Second, you pair the chain with the frameworks that handle the jobs the chain isn’t built for. MITRE ATT&CK is the granular detection vocabulary — tactics and techniques mapped to specific adversary behavior, the working language of detection engineering and threat hunting.[4]The Diamond Model is the attribution lens — adversary, capability, infrastructure, victim — for the threat-intel team building campaign trackers across multiple intrusions.[5]Each framework has a different job. Practitioners who try to make the kill chain do all three jobs end up frustrated, and practitioners who treat ATT&CK as a replacement miss the narrative scaffold the chain is uniquely good at.

What this means for hiring and education

Most cybersecurity interviews still test the chain by asking candidates to list the seven stages. That tests memorization, not judgment. A better question: walk me through how you’d explain a recent breach to a board, using the kill chain as scaffolding — and tell me which stages don’t fit cleanly and why. The first half tests the actual job application. The second half tests whether the candidate has used the framework on something real.

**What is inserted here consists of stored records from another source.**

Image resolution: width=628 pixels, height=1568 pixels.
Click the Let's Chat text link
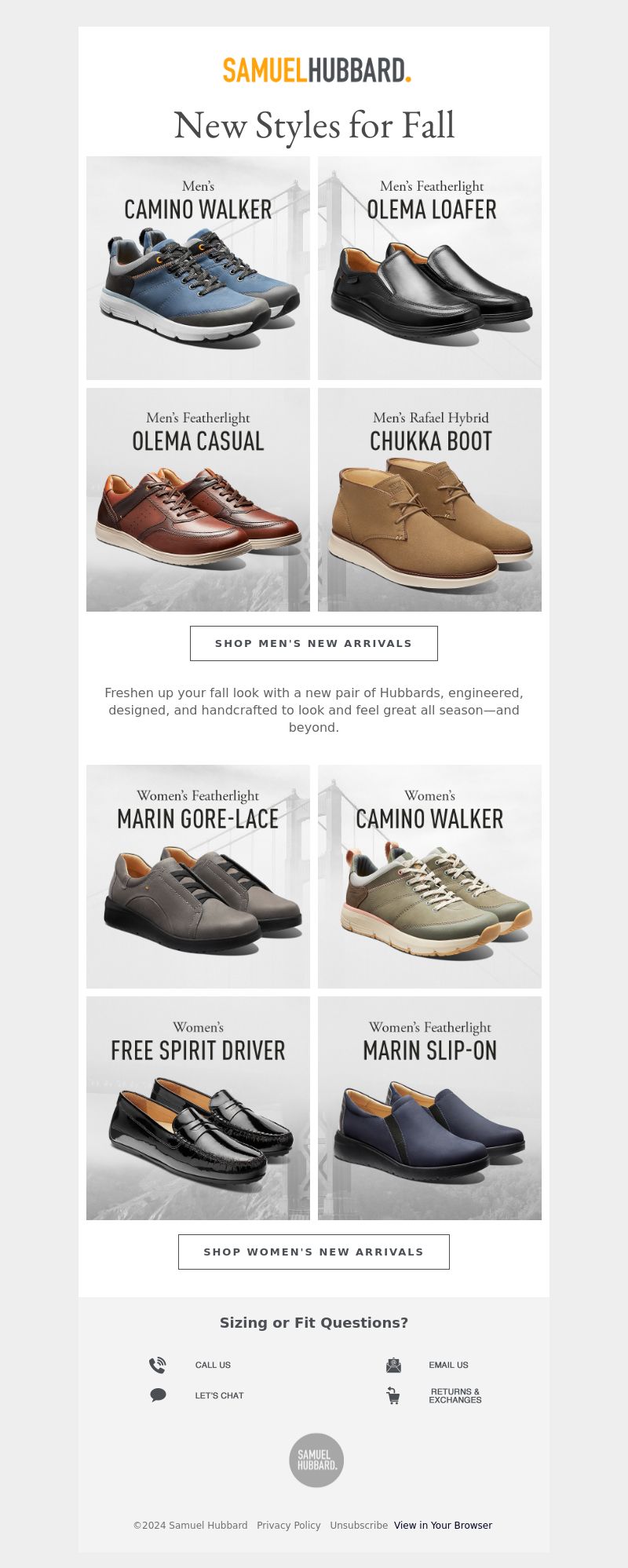click(220, 1395)
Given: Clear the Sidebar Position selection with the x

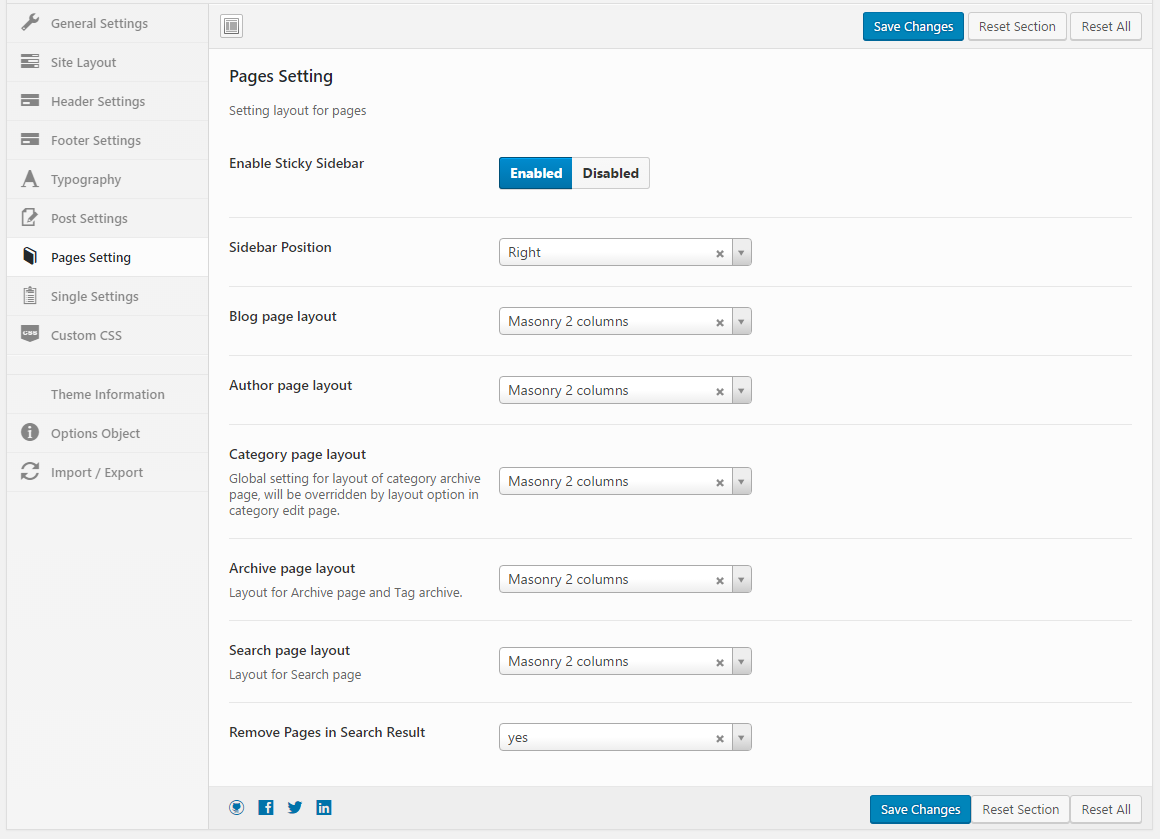Looking at the screenshot, I should pos(719,253).
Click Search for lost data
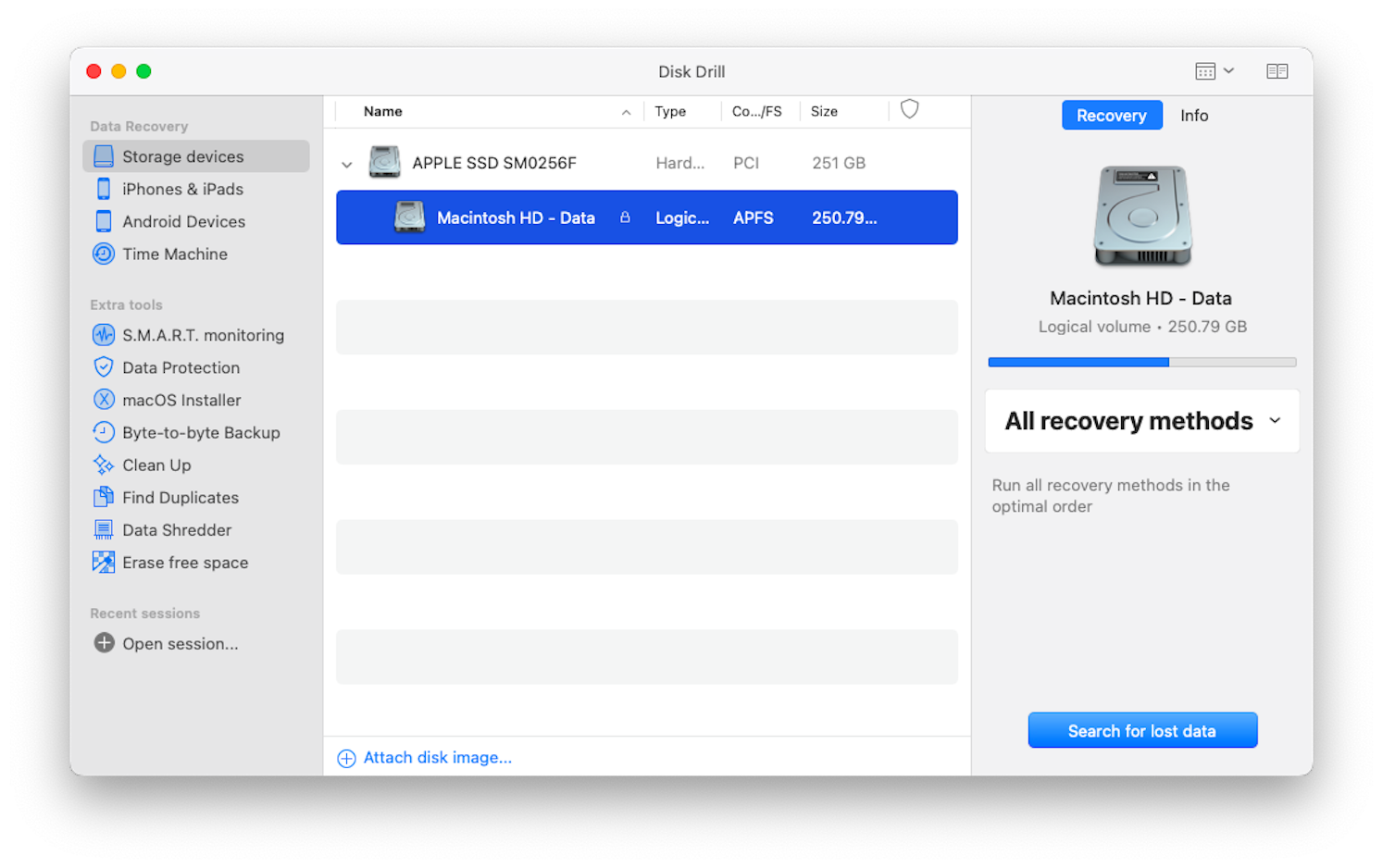This screenshot has width=1383, height=868. [1142, 730]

For educators and curriculum designers, the framing is straightforward: teach the chain’s history, its three practitioner uses, and the stages that modern intrusions skip or collapse. Pair it explicitly with ATT&CK and the Diamond Model from day one, with a clear statement of which job each tool earns its keep on. The fifteen minutes you save not making students memorize stage definitions buys hours of learning that survives contact with reality.

The takeaway

The Cyber Kill Chain is a useful framework. It is not a literal description of how attackers work, and it never was. Treating it as a narrative scaffold — for executive briefings, coverage gap analysis, and post-mortem timelines — is the use that has stuck because it’s the use the framework is actually good at.

The next time someone hands a junior analyst the seven stages and asks them to apply the chain to a live alert, do them a favor and tell them the truth about what the framework is for. They’ll save themselves the thirty minutes of confusion the rest of us already spent.


References & further reading

  1. Hutchins, E. M., Cloppert, M. J., & Amin, R. M. (2011). Intelligence-Driven Computer Network Defense Informed by Analysis of Adversarial Campaigns and Intrusion Kill Chains. Lockheed Martin Corporation. Link. The original paper. Worth reading once just to see how specific the threat model was.
  2. Mandiant / Google Cloud (2024). UNC5537 Targets Snowflake Customer Instances for Data Theft and Extortion. Link. Documents the credential-based access pattern across roughly 165 Snowflake customer environments.
  3. CISA (2021). Advanced Persistent Threat Compromise of Government Agencies, Critical Infrastructure, and Private Sector Organizations (Alert AA20-352A). Link. SUNBURST plus the second-stage tooling. The chain ran twice: once at delivery scale, once per high-value selected target.
  4. MITRE ATT&CK. Link. The detection-engineering vocabulary. Granular adversary tactics and techniques with mappings to data sources, mitigations, and observed actor groups.
  5. Caltagirone, S., Pendergast, A., & Betz, C. (2013). The Diamond Model of Intrusion Analysis. Link. Adversary, capability, infrastructure, victim — the four vertices threat-intel teams use to track campaigns across many intrusions.